10. Installation according to claim 9, characterized in that it comprises means for transferring said humic percolate into said composting enclosure.

11. Installation according to claim 9 or 10, characterized in that it comprises a thermal pretreatment enclosure (184) arranged upstream of said anaerobic digestion unit (110) so that said first part of the organic waste intended for entering said anaerobic digestion unit (110) passes through said thermal pretreatment enclosure (184).

12. Installation according to any one of claims 9 to 11, characterized in that: at least one of said enclosures of said anaerobic digestion unit is heated using a heat transfer liquid; said thermal pretreatment chamber is heated using a heat transfer liquid; said aerobic composting enclosure is cooled by a heat transfer liquid; the heat recovered from said aerobic composting enclosure is used to heat at least one of said enclosures of said anaerobic digestion unit and/or said thermal pretreatment enclosure is heated using a heat transfer liquid.

13. Installation according to claim 11 or 12, characterized in that it comprises a burner configured to burn the energy fraction of the biogas produced by said anaerobic digestion chamber, said burner being configured to heat a heat transfer fluid which is in thermal communication with at least one of said enclosures of said anaerobic digestion unit and/or with said thermal pretreatment enclosure.

14. Installation according to claim 13, characterized in that said burner is associated with an electrical energy generating device, and preferably configured so that said electrical energy generating device can supply said installation with electrical energy, for some or all of its needs.

15. Installation according to any one of claims 9 to 14, characterized in that it comprises a plurality of sensors configured to deliver data, installed in the enclosures of the anaerobic digestion unit, and in that said installation is configured to use said data in real time and at each stage of the anaerobic digestion process to inject determined quantities of humic percolates.
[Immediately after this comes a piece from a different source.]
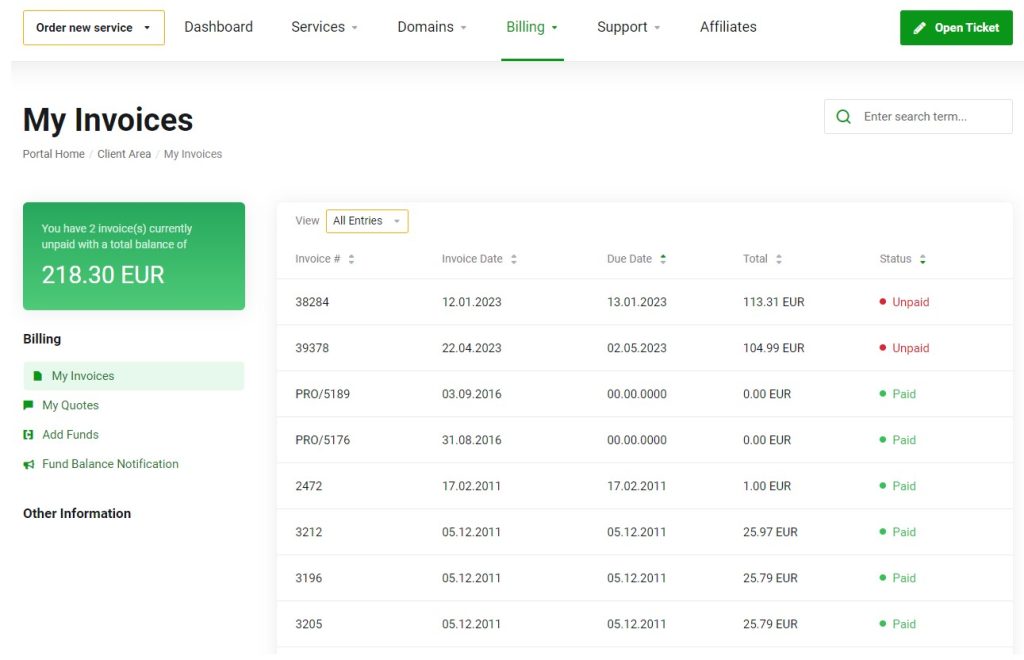The height and width of the screenshot is (660, 1024).
Task: Click the flag icon beside My Quotes
Action: (x=29, y=405)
16. Installation according to claim 15, characterized in that it is configured to recirculate the percolates recovered in the lower part of a composting enclosure in said composting enclosure in order to maintain the relative humidity level necessary for the composting phases, and for settling and possibly stabilizing the humic percolates by air bubbling before their recovery or reinjection into the methane digestion enclosure.